2-6 STP と RSTP
Spanning Tree Protocol が L2 ループを自動防止する仕組み。3 スイッチ三角構成でブロッキングポートが選ばれる様子を Rapid PVST+ で実機確認する。
1. なぜ STP が必要か
L2 スイッチは、宛先 MAC アドレスが CAM テーブルにない時、そのフレームを受信ポート以外の全ポートにフラッディングする。これは未知ユニキャストでもブロードキャストでもマルチキャストでも同じ挙動である。スイッチが 1 台だけ、あるいは 2 台を 1 本のリンクで結んだだけの構成では、この「全ポートにばら撒く」動きは何の問題も起こさない。
問題は、スイッチを 3 台以上を環状に結んだ瞬間に発生する。下図のように SW1・SW2・SW3 を 3 本のトランクで三角形に接続したとする。

ここで SW1 配下のホストがブロードキャストフレームを 1 枚だけ送出すると何が起きるか。SW1 はそれを Gi0/1 と Gi0/2 の両方にフラッディングする。SW2 と SW3 はそれぞれ受け取ったブロードキャストを「受信したポート以外の全ポート」に再フラッディングする。すると SW2 → SW3 と SW3 → SW2 の経路でもう一度同じフレームが流れ、そのフレームはまた SW1 へ戻ってくる。SW1 から見れば「自分が出したフレームと同じ内容のものが戻ってきた」のだが、L2 フレームには TTL に相当するホップカウントが存在しないので、SW1 はこれを区別できない。受け取ったフレームは再びフラッディングされ、ループが永続する。
ループに乗ったブロードキャストは、現実の機器では十数ミリ秒のうちにリンク帯域を埋め尽くす。これが ブロードキャストストーム である。同時に、同じ MAC アドレスを持つフレームが複数のポートから次々に届くため、各スイッチの CAM テーブルは「ホスト A は Gi0/1 にいる」「いや Gi0/2 にいる」と書き換え合戦を起こし、正常なユニキャスト転送も巻き添えで破綻する。1 つのループで L2 ドメイン全体が停止する、というのが L2 ループの怖さである。

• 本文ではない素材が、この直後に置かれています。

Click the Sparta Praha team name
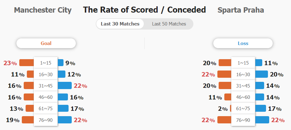291x130 pixels. 241,10
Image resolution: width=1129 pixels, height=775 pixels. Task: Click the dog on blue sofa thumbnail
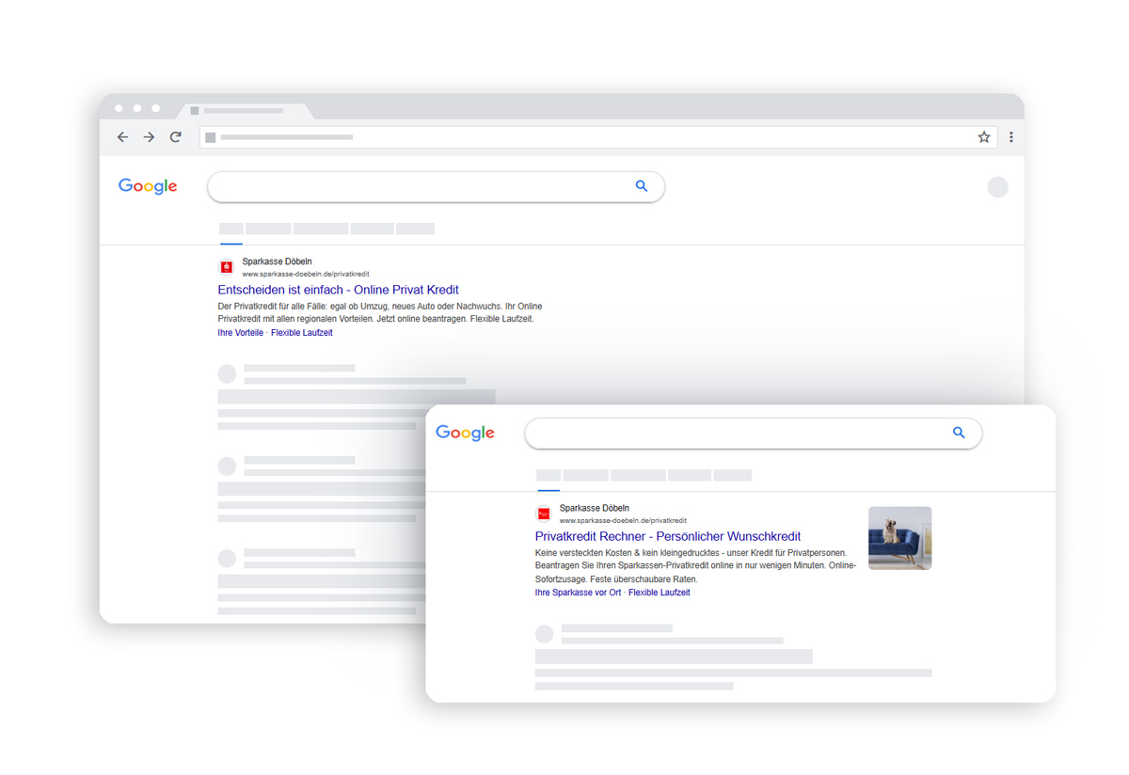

ところが冗長性の観点から、現場では「リンク 1 本切れてもサービスは止めない」設計を要求される。複数のスイッチを冗長に結ぶ以上、物理的なループは避けて通れない。物理ループを許しつつ、論理的にはループを断つ仕組みが要る。それが本節で扱う Spanning Tree Protocol である。
2. STP の役割
STP(Spanning Tree Protocol、IEEE 802.1D)は、物理的にループを持つトポロジから、論理的にループのない木構造(spanning tree)を 1 つ選び出すプロトコルである。木構造というのは、グラフ理論で「ループのない連結グラフ」を指す。SW1 / SW2 / SW3 の三角形なら、3 本のリンクのうち 2 本だけを使って木を作れば、ループはなくなり、かつ全ノードが到達可能な状態は保たれる。

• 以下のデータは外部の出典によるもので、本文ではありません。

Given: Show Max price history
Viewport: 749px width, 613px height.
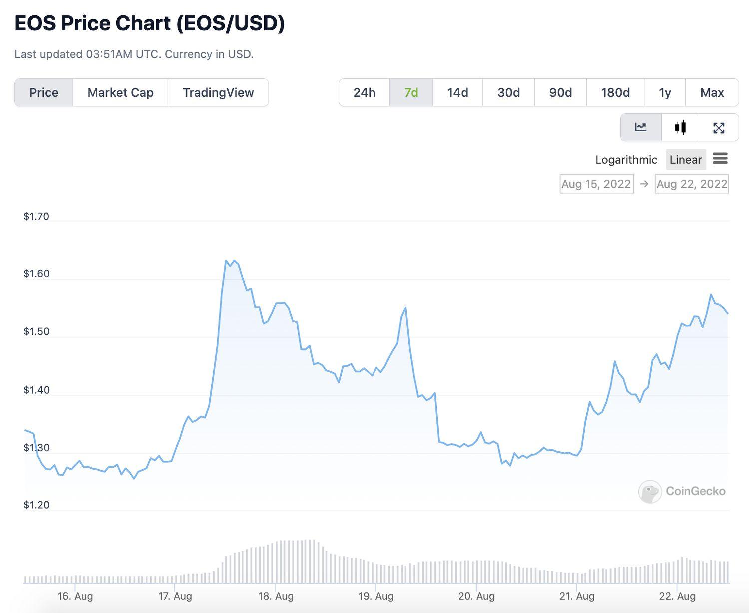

STP の発想はシンプルで、「全スイッチが BPDU(Bridge Protocol Data Unit)という制御フレームを交換し、誰が木の根元(Root Bridge)か、各リンクで誰が転送責任を持つかを分散的に合意する」ところに尽きる。合意が取れたら、木に含まれないポートは 論理的にフレーム転送を止める。物理リンクは up したまま、BPDU だけは受け取り続けるが、データフレームは送信も受信もしない。これが Blocking 状態である。
ブロッキングされたポートは「使われていない」ように見えるが、Root Bridge や他のリンクに障害が起きると、即座に Forwarding に切り替わって木を再構築する。普段は遊んでいるように見えて、いざという時の予備路として待機している、という運用になる。
3. STP の用語
STP の挙動を読むには、最低限 4 つの用語を押さえる必要がある。
- Root Bridge: 全 STP インスタンスの起点となるスイッチ。木構造の根元にあたる。Bridge Priority(既定 32768)が最小のスイッチが選ばれ、priority が同値なら MAC アドレスが小さい方が勝つ。設計上はコアスイッチを意図的に低 priority に設定して固定するのが定石である。
- Root Port (RP): Root Bridge ではない各スイッチが、Root へ向けて最短経路で出るポート。コストが最小のポートが選ばれる。1 スイッチあたり 1 つだけ存在する。
- Designated Port (DP): 各物理リンクで「このリンクの転送責任を持つ」と合意されたポート。Root Bridge では全ポートが Designated になる。それ以外のスイッチでは、リンクの両端でコスト比較などを経て一方の switch のポートが Designated に選ばれる。
- Alternate Port / Blocking Port: Root でも Designated でもない、余ったポート。データフレームは送らず BPDU だけを聞く。RSTP では Alternate Port、旧 STP では単に Blocking と呼ぶ。
「Root Bridge を選ぶ → 各スイッチが Root Port を 1 つ選ぶ → 各リンクで Designated Port を選ぶ → 残りを Blocking する」という順序で木が決まる。本節の検証では、3 つ目までで木が完成し、4 つ目の Blocking が現れる構成になっている。
ポートのコストは、リンク速度から決まる整数値である。IEEE が定めた short cost では 10 Mbps = 100、100 Mbps = 19、1 Gbps = 4、10 Gbps = 2 となっている。本節で使う 1 Gbps リンクのコストは 4 で、後の show 出力で繰り返し登場する。
4. RSTP — 収束を高速化
旧 STP(802.1D)には、致命的とは言わないまでも実運用で痛い欠点がある。それは 収束が遅い ことである。リンクが新しく up した時、ポートはまず Listening 状態に入り、ここで 15 秒(Forward Delay)BPDU を聞いて木の状態を判断する。次に Learning 状態に 15 秒留まり、データフレームの転送はせずに MAC 学習だけ行う。そこからようやく Forwarding に遷移する。リンク 1 本が up してから実際にトラフィックを流せるまで 30 秒、Root Bridge 障害などで木の再計算が走るケースでは合計 50 秒近くかかる。サーバや SIP 電話などの再接続にはあまりに長い。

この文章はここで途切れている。